Python log filtering help

Soldato
Joined
3 Feb 2010
Posts
3,035
So i have 7 different files:

u_ex150601.log
u_ex150601.log
u_ex150601.log
u_ex150601.log
u_ex150601.log
u_ex150601.log
u_ex150601.log

and i am trying to filter the data from the logs in to a CSV file, i am having no problem doing it 1 file at a time, but is there any way of running it across multiple files in one go, all collating into one CSV file?

Any help would be greatly appreciated


Code:
import apache_log_parser

from csv import DictWriter

parser = apache_log_parser.make_parser('%h %l %u %t "%r" %>s "%{User-agent}i"')
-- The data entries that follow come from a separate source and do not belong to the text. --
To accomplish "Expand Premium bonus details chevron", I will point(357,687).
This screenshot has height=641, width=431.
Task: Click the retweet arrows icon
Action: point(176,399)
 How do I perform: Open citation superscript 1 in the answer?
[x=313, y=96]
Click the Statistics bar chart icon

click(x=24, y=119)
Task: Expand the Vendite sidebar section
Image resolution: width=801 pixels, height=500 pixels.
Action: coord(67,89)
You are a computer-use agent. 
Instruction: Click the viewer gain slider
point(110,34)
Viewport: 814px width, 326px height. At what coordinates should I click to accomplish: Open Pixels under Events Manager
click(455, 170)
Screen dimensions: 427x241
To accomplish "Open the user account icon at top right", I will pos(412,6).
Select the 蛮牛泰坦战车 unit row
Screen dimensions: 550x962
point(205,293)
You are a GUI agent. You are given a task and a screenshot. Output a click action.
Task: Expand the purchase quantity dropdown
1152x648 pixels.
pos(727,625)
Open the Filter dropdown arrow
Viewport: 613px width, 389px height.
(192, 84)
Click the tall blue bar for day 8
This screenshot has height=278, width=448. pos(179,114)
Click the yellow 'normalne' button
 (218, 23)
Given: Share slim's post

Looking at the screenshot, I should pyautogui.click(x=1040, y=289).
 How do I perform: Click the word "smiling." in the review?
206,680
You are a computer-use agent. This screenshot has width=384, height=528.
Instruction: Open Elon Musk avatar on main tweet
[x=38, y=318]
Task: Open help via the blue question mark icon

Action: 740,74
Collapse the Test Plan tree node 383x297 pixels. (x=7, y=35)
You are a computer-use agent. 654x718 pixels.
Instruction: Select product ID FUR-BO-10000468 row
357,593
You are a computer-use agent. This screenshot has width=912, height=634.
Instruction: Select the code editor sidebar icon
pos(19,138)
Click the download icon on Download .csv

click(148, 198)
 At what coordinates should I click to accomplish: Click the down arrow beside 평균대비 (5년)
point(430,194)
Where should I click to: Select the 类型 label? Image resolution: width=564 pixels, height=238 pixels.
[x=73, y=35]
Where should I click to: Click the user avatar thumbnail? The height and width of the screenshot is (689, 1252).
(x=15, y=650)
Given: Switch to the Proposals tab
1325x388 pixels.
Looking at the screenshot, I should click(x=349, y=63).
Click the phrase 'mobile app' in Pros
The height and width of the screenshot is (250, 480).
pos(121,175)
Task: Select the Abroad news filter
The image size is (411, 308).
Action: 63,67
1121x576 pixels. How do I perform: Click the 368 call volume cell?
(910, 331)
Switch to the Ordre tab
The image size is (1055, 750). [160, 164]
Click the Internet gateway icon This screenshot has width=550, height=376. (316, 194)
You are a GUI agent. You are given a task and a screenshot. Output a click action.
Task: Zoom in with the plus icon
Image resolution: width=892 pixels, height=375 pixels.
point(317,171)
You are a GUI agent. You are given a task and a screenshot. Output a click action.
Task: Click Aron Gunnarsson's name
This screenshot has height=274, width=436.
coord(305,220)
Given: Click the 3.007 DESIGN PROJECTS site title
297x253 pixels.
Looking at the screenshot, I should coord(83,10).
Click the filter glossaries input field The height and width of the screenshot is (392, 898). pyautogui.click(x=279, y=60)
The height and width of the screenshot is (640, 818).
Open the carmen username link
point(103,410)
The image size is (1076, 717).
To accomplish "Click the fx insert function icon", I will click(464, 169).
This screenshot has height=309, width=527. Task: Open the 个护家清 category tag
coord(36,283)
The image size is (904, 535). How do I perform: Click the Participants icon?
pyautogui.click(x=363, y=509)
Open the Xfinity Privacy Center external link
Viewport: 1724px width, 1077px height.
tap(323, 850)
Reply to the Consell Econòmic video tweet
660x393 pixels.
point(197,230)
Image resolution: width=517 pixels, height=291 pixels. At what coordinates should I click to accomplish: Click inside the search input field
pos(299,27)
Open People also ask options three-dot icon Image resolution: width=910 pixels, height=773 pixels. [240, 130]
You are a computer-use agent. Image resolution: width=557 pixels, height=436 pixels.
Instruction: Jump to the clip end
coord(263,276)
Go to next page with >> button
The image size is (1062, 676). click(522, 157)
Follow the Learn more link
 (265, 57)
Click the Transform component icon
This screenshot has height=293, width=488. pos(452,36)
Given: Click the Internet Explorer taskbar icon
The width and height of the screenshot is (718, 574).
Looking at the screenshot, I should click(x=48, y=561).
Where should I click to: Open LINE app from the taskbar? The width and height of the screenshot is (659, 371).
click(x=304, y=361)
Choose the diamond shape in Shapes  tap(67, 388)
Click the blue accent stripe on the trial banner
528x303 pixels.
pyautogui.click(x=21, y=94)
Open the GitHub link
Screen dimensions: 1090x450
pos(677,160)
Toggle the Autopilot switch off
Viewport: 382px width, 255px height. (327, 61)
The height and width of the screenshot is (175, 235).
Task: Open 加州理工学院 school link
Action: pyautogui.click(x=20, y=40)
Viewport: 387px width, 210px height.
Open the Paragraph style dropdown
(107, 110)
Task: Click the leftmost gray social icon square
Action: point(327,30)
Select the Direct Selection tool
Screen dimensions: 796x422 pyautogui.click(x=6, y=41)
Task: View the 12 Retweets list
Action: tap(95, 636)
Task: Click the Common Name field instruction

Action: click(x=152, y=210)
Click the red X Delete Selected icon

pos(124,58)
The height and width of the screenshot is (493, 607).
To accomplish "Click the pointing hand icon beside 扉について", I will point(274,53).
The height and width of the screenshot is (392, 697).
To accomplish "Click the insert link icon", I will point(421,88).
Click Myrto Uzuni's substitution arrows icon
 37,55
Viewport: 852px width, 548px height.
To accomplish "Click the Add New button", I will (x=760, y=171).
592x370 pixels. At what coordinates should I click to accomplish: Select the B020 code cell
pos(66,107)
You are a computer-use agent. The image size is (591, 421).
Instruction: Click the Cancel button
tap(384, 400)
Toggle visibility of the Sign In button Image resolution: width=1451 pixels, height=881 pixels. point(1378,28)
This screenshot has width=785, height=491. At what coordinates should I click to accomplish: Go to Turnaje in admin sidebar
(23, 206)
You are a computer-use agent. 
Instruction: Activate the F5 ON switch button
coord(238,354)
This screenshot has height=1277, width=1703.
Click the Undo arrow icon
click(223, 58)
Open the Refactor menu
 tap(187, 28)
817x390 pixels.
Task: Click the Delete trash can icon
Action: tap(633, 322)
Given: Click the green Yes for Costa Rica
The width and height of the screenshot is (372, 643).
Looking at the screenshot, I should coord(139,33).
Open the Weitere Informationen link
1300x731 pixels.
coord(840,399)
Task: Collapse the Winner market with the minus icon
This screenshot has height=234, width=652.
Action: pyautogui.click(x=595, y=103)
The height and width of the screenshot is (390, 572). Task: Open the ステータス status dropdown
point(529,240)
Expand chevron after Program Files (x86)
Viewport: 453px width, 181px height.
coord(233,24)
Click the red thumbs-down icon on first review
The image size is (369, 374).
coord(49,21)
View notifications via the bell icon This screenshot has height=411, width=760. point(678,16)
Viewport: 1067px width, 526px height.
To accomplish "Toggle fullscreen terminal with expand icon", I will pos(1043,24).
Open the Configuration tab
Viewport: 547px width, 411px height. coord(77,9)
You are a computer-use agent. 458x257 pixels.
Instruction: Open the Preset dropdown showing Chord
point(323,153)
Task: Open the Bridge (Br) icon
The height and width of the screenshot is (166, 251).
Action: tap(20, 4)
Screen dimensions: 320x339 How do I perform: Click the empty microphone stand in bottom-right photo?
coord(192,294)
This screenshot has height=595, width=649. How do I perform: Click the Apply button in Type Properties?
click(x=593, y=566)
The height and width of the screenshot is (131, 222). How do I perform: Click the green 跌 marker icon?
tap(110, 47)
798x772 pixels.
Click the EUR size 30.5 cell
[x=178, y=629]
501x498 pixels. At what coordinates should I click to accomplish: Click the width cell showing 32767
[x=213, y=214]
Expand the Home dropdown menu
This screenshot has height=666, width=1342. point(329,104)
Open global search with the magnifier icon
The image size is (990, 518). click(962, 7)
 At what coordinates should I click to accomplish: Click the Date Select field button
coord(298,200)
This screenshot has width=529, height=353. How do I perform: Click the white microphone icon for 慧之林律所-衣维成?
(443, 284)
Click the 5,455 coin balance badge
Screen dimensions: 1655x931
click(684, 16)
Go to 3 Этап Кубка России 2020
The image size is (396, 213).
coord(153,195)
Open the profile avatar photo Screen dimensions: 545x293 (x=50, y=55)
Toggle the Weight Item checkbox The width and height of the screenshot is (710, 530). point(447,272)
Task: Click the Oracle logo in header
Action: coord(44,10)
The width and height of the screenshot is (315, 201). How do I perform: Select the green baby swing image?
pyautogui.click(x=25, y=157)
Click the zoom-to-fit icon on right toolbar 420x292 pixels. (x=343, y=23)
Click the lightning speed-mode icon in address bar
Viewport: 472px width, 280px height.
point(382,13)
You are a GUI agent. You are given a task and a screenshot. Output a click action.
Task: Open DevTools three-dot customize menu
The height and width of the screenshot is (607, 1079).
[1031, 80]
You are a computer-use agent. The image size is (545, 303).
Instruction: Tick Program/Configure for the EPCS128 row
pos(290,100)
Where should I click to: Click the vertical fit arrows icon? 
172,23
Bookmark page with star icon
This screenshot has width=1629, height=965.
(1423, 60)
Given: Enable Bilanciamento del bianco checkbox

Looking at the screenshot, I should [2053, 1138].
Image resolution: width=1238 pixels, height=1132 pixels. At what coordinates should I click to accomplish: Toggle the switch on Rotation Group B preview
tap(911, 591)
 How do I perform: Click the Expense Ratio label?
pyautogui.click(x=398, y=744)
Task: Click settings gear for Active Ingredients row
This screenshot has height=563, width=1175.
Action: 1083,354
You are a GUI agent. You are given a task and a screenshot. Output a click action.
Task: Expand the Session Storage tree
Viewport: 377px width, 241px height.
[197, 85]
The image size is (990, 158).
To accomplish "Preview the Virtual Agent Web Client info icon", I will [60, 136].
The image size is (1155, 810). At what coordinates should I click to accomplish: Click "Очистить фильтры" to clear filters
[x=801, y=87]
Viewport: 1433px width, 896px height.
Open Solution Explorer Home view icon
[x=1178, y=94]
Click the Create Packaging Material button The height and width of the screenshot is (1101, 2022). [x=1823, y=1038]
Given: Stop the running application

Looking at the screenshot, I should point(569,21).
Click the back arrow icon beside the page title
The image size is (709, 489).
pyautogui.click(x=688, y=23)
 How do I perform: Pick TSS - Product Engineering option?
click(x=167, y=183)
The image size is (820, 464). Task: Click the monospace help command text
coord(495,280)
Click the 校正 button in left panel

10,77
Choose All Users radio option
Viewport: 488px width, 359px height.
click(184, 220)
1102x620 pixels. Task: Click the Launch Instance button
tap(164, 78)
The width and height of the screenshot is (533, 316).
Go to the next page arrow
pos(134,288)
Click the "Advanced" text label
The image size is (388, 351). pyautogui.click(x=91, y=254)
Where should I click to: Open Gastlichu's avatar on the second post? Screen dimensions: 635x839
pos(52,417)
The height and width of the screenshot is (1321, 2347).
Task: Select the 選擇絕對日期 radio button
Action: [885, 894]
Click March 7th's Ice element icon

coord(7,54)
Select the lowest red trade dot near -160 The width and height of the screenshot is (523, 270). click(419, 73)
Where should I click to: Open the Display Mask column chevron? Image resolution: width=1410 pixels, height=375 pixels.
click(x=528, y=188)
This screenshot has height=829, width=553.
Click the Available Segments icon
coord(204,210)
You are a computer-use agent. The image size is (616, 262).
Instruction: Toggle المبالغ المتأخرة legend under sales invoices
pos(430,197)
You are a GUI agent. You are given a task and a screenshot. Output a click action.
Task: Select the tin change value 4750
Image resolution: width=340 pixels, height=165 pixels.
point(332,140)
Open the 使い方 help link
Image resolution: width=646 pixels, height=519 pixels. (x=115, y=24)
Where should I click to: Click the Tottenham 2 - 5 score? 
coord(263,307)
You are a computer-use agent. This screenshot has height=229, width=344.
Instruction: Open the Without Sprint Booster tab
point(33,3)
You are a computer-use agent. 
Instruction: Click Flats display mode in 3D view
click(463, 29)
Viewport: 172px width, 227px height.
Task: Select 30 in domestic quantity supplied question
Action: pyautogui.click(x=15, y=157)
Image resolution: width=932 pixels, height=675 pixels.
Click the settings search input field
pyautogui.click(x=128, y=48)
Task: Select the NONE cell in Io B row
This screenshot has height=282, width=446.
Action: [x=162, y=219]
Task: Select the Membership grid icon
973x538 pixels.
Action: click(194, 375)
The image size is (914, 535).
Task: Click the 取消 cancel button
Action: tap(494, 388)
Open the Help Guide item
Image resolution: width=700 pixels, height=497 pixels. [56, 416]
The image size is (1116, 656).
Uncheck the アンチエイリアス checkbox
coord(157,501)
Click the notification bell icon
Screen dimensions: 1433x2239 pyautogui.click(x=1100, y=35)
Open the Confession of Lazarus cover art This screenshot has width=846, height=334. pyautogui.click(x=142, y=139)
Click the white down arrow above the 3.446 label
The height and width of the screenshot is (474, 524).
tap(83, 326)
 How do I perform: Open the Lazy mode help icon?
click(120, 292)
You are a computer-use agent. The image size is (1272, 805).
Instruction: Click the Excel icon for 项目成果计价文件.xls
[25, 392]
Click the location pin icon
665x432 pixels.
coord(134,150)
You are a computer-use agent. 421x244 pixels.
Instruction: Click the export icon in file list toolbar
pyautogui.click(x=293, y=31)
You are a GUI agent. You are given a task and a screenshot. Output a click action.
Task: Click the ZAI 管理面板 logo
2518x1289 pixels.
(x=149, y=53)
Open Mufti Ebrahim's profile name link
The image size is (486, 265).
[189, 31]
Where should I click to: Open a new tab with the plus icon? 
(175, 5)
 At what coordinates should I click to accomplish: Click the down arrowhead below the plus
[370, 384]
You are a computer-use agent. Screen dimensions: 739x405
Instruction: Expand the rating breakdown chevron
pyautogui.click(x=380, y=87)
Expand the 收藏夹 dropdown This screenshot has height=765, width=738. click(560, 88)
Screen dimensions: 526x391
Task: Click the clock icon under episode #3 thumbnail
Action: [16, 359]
with open('cleaned_log_1.csv', 'w') as out_f:
    writer = DictWriter(out_f,
                        fieldnames=['remote_host',
                                    'time_received_isoformat',
                                    'request_method',
                                    'request_url_path',
                                    'request_url_query',
                                    'status',
                                    'request_header_user_agent'],
                        extrasaction='ignore')
    writer.writeheader()

    ip_map = {}
    with open('u_ex150601.log') as in_f:
        for line in in_f:
            line = parser(line)


            #start of IP address anonymization
            ip_addr = line['remote_host']
            if ip_addr not in ip_map:
                ip_map[ip_addr] = str(len(ip_map) + 1)
            line['remote_host'] = ip_map[ip_addr]
            #end of IP address  anonymization
            writer.writerow(line)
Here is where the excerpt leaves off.